## [EXTRACTED RECORDS]

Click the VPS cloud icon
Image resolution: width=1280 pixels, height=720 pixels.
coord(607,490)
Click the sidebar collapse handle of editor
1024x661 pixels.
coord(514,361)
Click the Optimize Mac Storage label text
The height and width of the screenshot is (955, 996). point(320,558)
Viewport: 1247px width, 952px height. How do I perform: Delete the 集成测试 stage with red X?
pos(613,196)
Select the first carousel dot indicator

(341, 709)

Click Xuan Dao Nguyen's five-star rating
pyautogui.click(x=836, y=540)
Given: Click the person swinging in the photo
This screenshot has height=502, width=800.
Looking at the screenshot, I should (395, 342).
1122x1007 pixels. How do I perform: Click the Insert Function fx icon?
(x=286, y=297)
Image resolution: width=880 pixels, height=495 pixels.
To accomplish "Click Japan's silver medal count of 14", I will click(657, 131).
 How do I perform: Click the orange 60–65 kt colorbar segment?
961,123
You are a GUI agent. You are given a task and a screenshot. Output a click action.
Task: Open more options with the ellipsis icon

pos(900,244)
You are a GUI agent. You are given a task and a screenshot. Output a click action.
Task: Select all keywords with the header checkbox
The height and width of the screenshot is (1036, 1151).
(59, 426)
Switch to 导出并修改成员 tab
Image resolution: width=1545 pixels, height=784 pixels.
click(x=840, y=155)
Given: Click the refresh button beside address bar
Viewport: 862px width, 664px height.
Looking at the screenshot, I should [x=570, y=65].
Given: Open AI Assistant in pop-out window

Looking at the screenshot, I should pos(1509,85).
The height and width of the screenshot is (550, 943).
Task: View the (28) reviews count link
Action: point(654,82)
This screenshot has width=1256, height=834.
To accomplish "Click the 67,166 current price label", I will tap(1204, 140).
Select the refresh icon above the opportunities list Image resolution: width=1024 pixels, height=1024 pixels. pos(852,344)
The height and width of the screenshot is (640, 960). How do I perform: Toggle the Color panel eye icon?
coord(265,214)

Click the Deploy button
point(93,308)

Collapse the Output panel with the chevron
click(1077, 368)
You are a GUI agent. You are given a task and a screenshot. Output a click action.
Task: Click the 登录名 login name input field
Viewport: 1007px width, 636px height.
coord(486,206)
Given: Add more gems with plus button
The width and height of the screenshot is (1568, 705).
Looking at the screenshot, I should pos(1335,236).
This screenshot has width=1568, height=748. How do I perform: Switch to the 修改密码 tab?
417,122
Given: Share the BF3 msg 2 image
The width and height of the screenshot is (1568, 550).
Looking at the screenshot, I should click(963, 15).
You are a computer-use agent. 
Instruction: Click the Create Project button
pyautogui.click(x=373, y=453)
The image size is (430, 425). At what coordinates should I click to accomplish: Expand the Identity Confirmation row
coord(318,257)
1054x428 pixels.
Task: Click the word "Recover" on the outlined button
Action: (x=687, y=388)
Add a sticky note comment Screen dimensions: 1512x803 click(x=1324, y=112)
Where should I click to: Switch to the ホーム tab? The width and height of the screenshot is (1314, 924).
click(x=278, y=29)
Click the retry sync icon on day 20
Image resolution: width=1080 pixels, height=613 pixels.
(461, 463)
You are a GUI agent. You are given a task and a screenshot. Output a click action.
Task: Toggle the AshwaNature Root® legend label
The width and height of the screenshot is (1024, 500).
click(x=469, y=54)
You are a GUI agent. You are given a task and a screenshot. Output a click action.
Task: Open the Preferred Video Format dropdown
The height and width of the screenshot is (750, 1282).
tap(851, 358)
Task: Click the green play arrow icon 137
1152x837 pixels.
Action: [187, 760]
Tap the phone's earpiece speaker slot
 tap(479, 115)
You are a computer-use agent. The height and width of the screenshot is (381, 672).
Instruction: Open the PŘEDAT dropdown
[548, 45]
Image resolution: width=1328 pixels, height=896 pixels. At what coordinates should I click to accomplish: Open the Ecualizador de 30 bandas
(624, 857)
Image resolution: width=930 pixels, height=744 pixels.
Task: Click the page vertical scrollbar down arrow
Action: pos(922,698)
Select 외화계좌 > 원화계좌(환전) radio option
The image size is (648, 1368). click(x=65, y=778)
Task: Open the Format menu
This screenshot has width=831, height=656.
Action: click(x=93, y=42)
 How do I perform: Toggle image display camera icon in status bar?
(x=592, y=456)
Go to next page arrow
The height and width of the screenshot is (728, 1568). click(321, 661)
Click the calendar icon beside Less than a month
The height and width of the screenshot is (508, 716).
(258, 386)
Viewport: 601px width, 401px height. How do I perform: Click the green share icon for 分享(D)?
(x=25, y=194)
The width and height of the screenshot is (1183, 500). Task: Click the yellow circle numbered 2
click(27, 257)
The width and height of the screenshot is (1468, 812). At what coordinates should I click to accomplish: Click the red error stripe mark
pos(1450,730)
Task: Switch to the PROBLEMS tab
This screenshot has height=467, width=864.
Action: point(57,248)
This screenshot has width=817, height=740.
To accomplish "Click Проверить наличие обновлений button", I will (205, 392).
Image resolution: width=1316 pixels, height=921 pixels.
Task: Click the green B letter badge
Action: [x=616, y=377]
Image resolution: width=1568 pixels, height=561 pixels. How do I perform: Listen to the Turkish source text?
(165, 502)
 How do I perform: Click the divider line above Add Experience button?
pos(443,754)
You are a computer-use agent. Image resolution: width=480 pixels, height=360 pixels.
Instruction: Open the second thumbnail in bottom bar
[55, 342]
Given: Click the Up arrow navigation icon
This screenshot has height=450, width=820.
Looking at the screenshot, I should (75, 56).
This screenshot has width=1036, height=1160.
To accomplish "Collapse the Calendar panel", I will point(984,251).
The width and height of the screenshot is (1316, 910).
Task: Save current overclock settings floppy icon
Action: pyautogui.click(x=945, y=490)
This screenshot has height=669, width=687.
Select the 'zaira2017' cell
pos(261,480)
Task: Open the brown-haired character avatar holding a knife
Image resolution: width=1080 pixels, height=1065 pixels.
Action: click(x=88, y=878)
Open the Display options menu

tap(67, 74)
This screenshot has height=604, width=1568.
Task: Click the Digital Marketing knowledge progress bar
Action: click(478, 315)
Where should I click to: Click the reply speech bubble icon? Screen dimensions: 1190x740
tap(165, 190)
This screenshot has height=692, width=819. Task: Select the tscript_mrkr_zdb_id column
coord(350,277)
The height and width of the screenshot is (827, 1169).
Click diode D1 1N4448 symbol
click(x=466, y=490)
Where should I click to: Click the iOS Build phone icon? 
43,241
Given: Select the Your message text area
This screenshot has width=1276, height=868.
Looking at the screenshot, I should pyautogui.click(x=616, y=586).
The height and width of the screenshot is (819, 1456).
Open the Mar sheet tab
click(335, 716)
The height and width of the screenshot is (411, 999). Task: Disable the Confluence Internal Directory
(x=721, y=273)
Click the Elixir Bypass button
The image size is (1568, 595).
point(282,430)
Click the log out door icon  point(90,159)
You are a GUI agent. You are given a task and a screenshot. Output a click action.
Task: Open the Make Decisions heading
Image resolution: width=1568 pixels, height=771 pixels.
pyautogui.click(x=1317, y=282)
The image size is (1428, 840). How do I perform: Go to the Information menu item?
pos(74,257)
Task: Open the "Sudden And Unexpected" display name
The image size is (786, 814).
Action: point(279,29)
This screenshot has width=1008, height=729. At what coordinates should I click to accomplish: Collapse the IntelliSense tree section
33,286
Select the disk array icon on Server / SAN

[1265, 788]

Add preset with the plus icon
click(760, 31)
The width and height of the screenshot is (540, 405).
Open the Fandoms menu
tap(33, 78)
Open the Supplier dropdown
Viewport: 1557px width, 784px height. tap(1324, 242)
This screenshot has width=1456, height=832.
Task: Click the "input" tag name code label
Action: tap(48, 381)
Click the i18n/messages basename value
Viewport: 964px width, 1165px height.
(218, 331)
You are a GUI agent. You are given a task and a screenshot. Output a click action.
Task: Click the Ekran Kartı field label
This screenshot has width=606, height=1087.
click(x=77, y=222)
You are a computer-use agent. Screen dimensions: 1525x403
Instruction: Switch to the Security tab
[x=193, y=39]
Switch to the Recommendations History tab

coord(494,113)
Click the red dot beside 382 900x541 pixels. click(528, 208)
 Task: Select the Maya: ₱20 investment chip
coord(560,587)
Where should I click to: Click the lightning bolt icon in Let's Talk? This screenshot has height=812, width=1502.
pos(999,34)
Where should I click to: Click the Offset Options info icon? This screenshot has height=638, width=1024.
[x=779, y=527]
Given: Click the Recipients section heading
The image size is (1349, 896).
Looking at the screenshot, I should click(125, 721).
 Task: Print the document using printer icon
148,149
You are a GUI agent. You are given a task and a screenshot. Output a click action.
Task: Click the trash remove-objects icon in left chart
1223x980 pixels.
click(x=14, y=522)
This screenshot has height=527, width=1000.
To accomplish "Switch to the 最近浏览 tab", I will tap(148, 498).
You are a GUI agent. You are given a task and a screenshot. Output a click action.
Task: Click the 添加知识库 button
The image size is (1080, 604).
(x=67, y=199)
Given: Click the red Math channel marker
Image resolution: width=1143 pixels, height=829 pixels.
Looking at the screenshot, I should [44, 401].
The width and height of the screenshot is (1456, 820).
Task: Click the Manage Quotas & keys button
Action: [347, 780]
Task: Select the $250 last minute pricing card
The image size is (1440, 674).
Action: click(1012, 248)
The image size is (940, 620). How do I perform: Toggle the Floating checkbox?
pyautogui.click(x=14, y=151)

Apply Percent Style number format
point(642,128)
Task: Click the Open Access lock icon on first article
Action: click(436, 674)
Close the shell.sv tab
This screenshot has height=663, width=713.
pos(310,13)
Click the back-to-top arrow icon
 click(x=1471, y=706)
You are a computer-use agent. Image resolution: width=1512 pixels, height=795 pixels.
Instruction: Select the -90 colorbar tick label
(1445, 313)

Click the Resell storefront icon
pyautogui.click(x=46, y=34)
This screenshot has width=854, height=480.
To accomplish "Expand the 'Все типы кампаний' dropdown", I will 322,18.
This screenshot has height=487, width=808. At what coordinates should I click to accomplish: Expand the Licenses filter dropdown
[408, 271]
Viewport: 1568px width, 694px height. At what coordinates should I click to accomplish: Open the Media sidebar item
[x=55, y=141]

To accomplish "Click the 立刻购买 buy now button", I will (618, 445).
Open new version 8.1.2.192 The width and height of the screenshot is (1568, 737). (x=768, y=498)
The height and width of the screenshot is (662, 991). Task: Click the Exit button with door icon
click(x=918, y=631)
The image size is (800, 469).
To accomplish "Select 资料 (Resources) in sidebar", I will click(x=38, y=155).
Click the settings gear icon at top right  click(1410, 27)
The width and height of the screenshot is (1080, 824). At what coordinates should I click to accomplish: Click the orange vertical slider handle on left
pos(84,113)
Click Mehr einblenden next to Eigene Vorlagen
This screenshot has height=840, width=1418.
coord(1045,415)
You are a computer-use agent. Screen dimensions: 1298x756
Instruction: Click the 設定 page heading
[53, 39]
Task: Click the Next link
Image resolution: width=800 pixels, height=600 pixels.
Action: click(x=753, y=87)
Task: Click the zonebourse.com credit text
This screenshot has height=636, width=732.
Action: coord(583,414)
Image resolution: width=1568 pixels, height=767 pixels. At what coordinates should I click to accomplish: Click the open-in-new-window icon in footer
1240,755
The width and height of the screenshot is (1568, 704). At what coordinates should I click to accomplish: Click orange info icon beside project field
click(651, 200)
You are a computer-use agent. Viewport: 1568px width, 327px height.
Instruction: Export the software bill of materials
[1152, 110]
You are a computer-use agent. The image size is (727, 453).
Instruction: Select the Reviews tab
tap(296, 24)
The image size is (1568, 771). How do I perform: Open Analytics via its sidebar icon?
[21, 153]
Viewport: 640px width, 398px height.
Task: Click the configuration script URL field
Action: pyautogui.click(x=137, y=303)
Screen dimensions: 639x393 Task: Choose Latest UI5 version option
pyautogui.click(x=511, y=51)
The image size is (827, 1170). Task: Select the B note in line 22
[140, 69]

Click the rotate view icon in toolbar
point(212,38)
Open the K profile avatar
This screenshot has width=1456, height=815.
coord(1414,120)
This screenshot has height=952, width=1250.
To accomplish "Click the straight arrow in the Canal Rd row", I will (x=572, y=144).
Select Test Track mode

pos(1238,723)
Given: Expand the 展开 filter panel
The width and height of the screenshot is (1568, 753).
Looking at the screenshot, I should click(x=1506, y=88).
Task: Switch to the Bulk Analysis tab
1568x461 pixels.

## [EXERCISE DETAILS]
Switch "Calendar" to "Schedule" in the entries between the lines holding "The width and height of the screenshot is (1468, 812)." and "pos(261,480)", inclusive, and give back only those lines, otherwise unchanged.

## [OUTPUT OF THE TASK]
The width and height of the screenshot is (1468, 812). At what coordinates should I click to accomplish: Click the red error stripe mark
pos(1450,730)
Task: Switch to the PROBLEMS tab
This screenshot has height=467, width=864.
Action: point(57,248)
This screenshot has width=817, height=740.
To accomplish "Click Проверить наличие обновлений button", I will (205, 392).
Image resolution: width=1316 pixels, height=921 pixels.
Task: Click the green B letter badge
Action: [x=616, y=377]
Image resolution: width=1568 pixels, height=561 pixels. How do I perform: Listen to the Turkish source text?
(165, 502)
 How do I perform: Click the divider line above Add Experience button?
pos(443,754)
You are a computer-use agent. Image resolution: width=480 pixels, height=360 pixels.
Instruction: Open the second thumbnail in bottom bar
[55, 342]
Given: Click the Up arrow navigation icon
This screenshot has height=450, width=820.
Looking at the screenshot, I should (75, 56).
This screenshot has width=1036, height=1160.
To accomplish "Collapse the Schedule panel", I will point(984,251).
The width and height of the screenshot is (1316, 910).
Task: Save current overclock settings floppy icon
Action: pyautogui.click(x=945, y=490)
This screenshot has height=669, width=687.
Select the 'zaira2017' cell
pos(261,480)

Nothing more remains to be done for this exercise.